Before you can become a better photographer, you must first learn your way around the tool of your craft. Most entry level and semi-professional Digital SLRs come equipped with a dial displaying a list of modes to choose from. This dial is generally located at the top of the body of the camera. Looking at the icons around the circle, a photographer should learn what modes to use and when.
Manual Mode gives the photographer full control over both aperture and shutter speed, which can be challenging for new photographers because there are two technical aspects to think about at once. Although there is a learning curve, manual mode can be ideal in extreme light situations. If the camera is having difficulty adjusting correctly using the other semi-automatic modes, switch over to manual mode to make the required changes yourself. It is best to save manual mode for when you have a little more experience.

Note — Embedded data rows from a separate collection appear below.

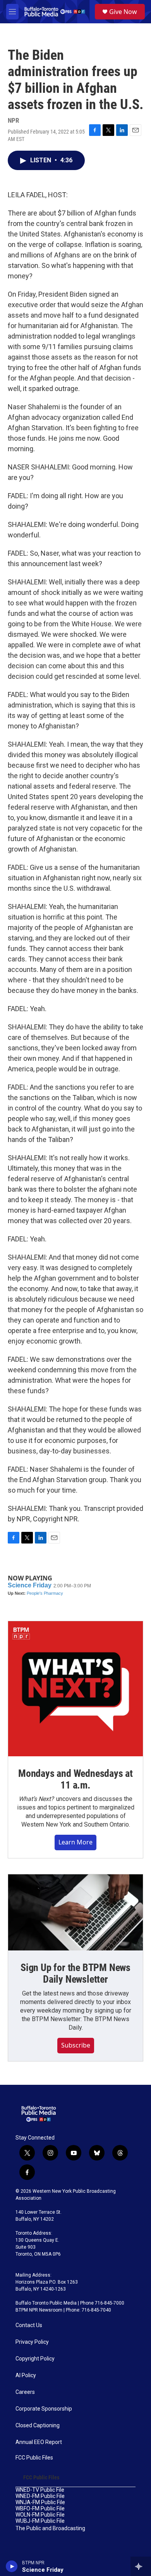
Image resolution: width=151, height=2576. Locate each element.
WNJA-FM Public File (40, 2502)
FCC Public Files (34, 2458)
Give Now (123, 11)
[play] (12, 2566)
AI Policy (25, 2375)
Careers (25, 2392)
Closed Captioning (37, 2425)
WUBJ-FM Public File (40, 2521)
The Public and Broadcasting (50, 2528)
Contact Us (28, 2325)
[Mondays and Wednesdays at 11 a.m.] (75, 1688)
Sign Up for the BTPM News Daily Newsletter (75, 1973)
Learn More (75, 1842)
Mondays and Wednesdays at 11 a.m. (75, 1779)
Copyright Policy (35, 2359)
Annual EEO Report (38, 2442)
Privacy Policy (32, 2342)
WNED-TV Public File (39, 2490)
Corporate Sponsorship (43, 2409)
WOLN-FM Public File (40, 2515)
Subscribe (75, 2045)
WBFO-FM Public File (40, 2509)
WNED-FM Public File (40, 2496)
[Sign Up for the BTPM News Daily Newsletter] (75, 1912)
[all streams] (140, 2566)
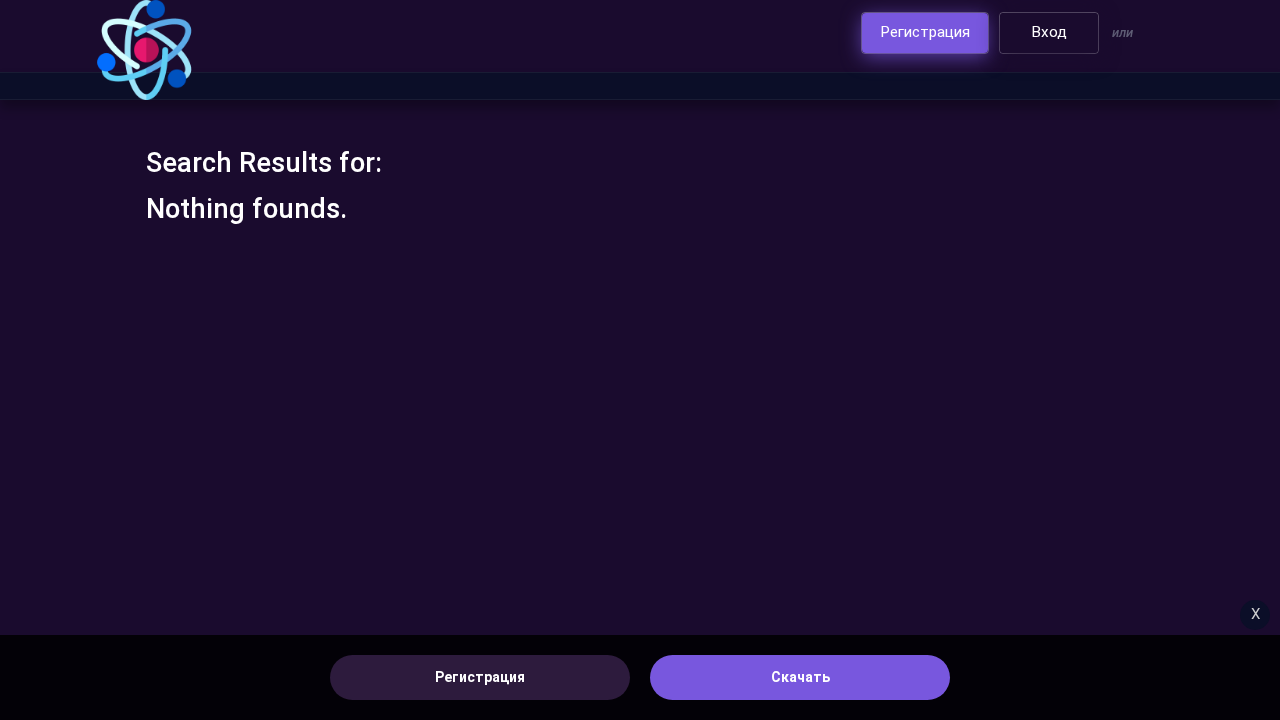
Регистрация (480, 677)
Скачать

You may as well categorize this mode as another automatic option. Since it adjusts both aperture and shutter speed, you are left with little control over exposure, other than adjusting ISO. This can be a great mode for a quick shot if you have little time to analyze the environment and make adjustments accordingly.
Shutter Speed Priority Mode:
This mode gives the photographer control over shutter speed, but automatically adjusts aperture. To be creative in how you capture an action shot, using Shutter-priority is the most ideal. You can slow the shutter speed to create motion blur, or speed it up and freeze a moment in time. All the while, you do not have to worry about adjusting aperture at the same time.
Aperture Priority Mode:
Opposite to Shutter-priority, this mode gives the photographer control over aperture and automatically controls shutter speed. This is probably the most favored by a majority of photographers. Since photographers prioritize playing with depth of field, this mode gives them the flexibility to do so. By adjusting only aperture, the camera compensates for lighting conditions by changing shutter speed accordingly.
As you can see on the dial, there are several other modes to be considered. These other options vary from camera to camera and are found as icons representing the type of image they can be used for. Examples include portrait, landscape, sports, night, etc. All of these modes are generally “automatic”, but make adjustments specifically for the type of photograph you are trying to capture.
With all the options available, consider familiarizing yourself with the four main modes listed above. All four can be used for all types of environments and will help you obtain the quality image you want.